After “Değer mi,” the next Sezen Aksu song that I became unfathomably entranced by was the title track of Git. The song itself is dramatic and a little haunting — a chorus of strings and synths fading in and out of the track, setting the scene of two lovers meeting for what they think will be the last time. The lyrics capture the push and pull between trying to accept someone leaving you with a steely sense of detachment, but at the same time desperately wanting them to stay. On “Git,” which in English translates to “go” or “leave,” the pre-chorus is rid of instruments, save for Aksu singing the word “git” over and over with a wavering lilt before adding the suffix “-me,” thus transforming the word “leave” into “stay.” She plays with her vocals, stringing long phrases about loving and longing together in one single breath, ending on choked gasps. Aksu finds strength in her signature rasp and that dissonance between the imperfection of her voice and her ballad instrumentals, which are usually blends of traditional Turkish styles of music and Western pop. 

Aksu grew to be one of the most prolific Turkish pop singers, certainly of her generation, and, I would venture to say, of all time. In the ’80s, she laid a framework for the prosperity and global success of Turkish pop. Aksu’s style, a blend of Anatolian, Turkish, and Greek styles, shaped the sound of Turkish pop that became common in the ‘90s.  She created this sound with the consecutive run of albums such as Sen Aglama (1984), Git (1986), and Sezen Aksu Söylüyor (1989).  

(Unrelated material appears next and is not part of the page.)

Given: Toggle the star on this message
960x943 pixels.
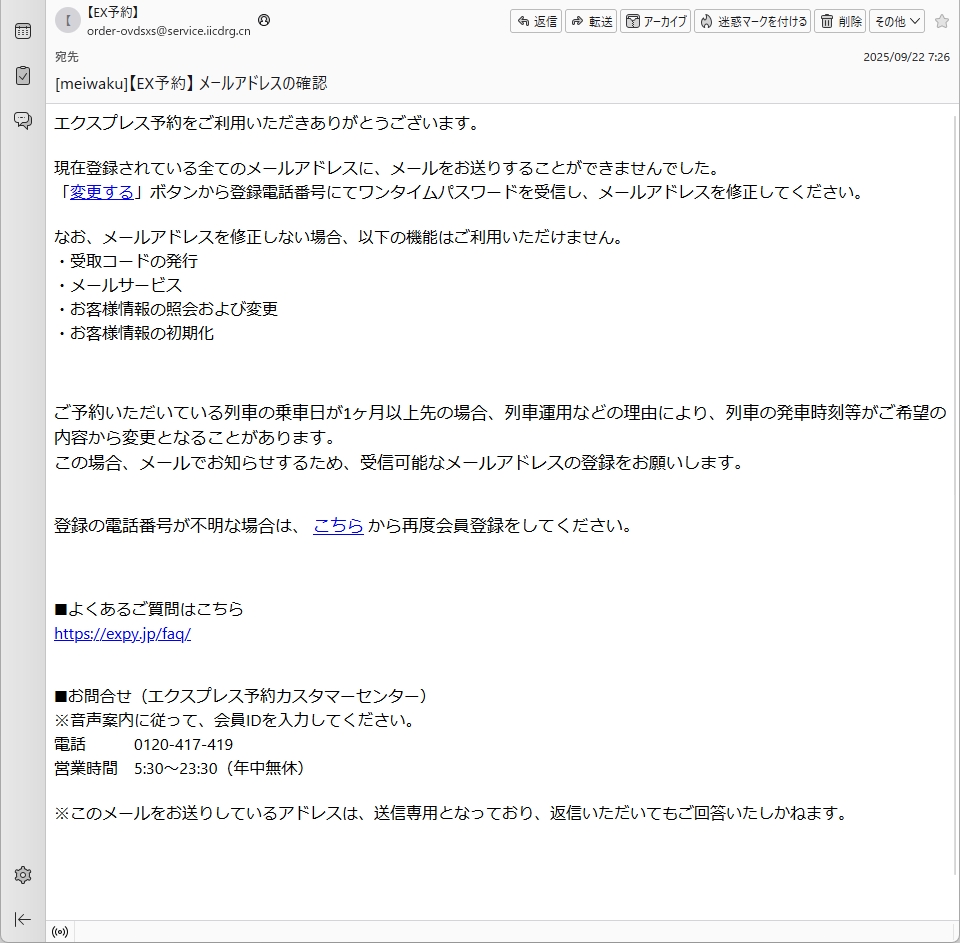Looking at the screenshot, I should [x=941, y=21].
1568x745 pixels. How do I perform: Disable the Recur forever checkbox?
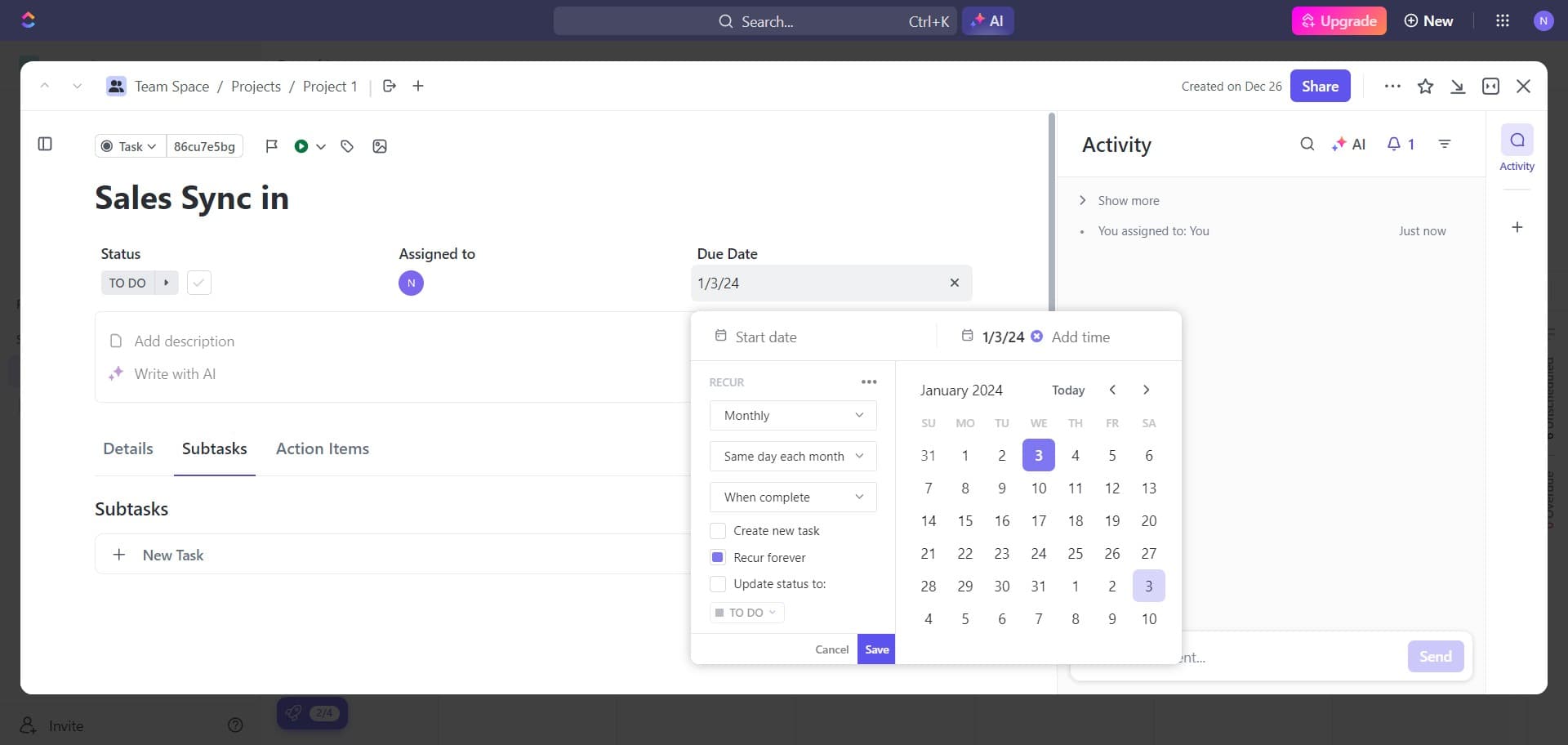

In the lineup of albums, Git doesn’t stand out as an experimental jump like Aksu’s other albums. 

As she continued to musically mature, Aksu started to produce more, both for herself and others — including Aşkın Nur Yengi and Sertab Erener, Turkish pop singers who started off working as background vocalists for Aksu. As Aksu crafted their successes, she branched out along a more experimental path in her own music, releasing perhaps her most sonically impressive album, Isik Dogudan Yukselir / Ex Oriente Lux in 1995, which dove even deeper into influences of Turkish folk music and made them larger with complete orchestrations. Git, on the other hand, has the unmistakable crunchiness of an older pop album, especially of the Turkish and wider Mediterranean pop genre that emerged from the early ’90s to early 2000s. The instrumentals sound a bit off-kilter, maybe a little canned, but in a nostalgic way. The addition of artifice to traditional instruments like the oud creates a clash that’s made satisfying with Aksu’s signature vibrato and vocals that earned her the title “Little Sparrow.” The patterns Aksu made with her voice up and down Git remain imprinted in my memory, as familiar as the lines on my palms. On the album, Aksu created a mystical world far away from mine in the minivan. In this fantasy world, I imagined people danced all night to the addictive melody of “Deger Mi” and made tearful confessions against the backdrop of “Git”. 

To me, Aksu’s most impressive accolade is her existence as an icon in popular culture. No artist is just their music, and the same is true for Sezen Aksu. Her story, her lyrics, her unique vocal techniques, and her music all play a part in her role as Sezen Aksu, the “Queen of Turkish Pop.” Young pop poets everywhere can find an idol in Sezen Aksu and the world of pop she created.